Cosplay: Erwachsene verwandeln sich in Superhelden

Auch Erwachsene tauchen nicht nur gedanklich im Buch und am Bildschirm, in Comics und in Computerspielen in die Welt der Superheldinnen und Bösewichte ein. Es gibt Wettbewerbe, bei denen Frauen und Männer viel Zeit und Geld in Kostüme investieren, um einmal dem Original in einem Manga oder einem Zeichentrickfilm (Anime) detailgetreu nahe zu sein. „Cosplay“ (Kostümspiel) heißt diese Lust am Verkleiden, die ihren Ursprung in Japan hat. Einer der Wettbewerbe findet zum Beispiel auf der DoKomi in Düsseldorf statt, der größten Anime- und Manga-Convention Deutschlands (28. - 30. Juni 2024).

Cosplayerin Luna, die eine Figur aus „my liddle Pony“ darstellt, im Rahmen des Japan Tages in Düsseldorf (Foto vom 20. Mai 2017).
Cosplayerin Luna, die eine Figur aus „my liddle Pony“ darstellt, im Rahmen des Japan Tages in Düsseldorf (Foto vom 20. Mai 2017). © FUNKE Foto Services | Kai Kitschenberg

Cosplay ist aber nicht auf die japanische Kultur beschränkt. So fiebern Fans auf der ganzen Welt mit Laserschwertern der „Star Wars Celebration“ entgegen, dem weltgrößten Fan-Treffen der Science-Fiction-Filmreihe „Star Wars“. Auch dort können die Menschen beliebte Charaktere imitieren und sich dadurch stark und unbesiegbar fühlen.
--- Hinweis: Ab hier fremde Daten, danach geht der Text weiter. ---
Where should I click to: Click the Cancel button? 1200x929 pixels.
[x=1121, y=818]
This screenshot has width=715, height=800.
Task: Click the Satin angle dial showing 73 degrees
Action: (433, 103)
Das nächste Mal 2025 in Japan. In Essen wurden bereits vor rund zehn Jahren in der Messe bei der damaligen „Star Wars Celebration“ Prinzessin Leia und Luke Skywalker gesichtet.

Das Rollenspiel: Im Alltag spielen wir gleich mehrere Rollen

Alles Spinner? Wer diese Menschen vorschnell belächelt, sollte darüber nachdenken, in wie viele Rollen und Verkleidungen er täglich selbst schlüpft, ohne sich darüber Gedanken zu machen. Der grölende Fußballfan ist am nächsten Morgen ein fürsorglicher Papa, bevor er einen Anzug anzieht und die nächste Rolle seines Lebens spielt. Auch er bewegt sich anders, denkt anders, wenn er ein Trikot trägt, ein T-Shirt oder ein Hemd. So zeigt die Body-Feedback-Forschung in der Psychologie, dass ein Blazer eine seriösere Haltung bei einem Träger oder einer Trägerin hervorruft – verbunden mit Gefühlen von Kompetenz und Macht.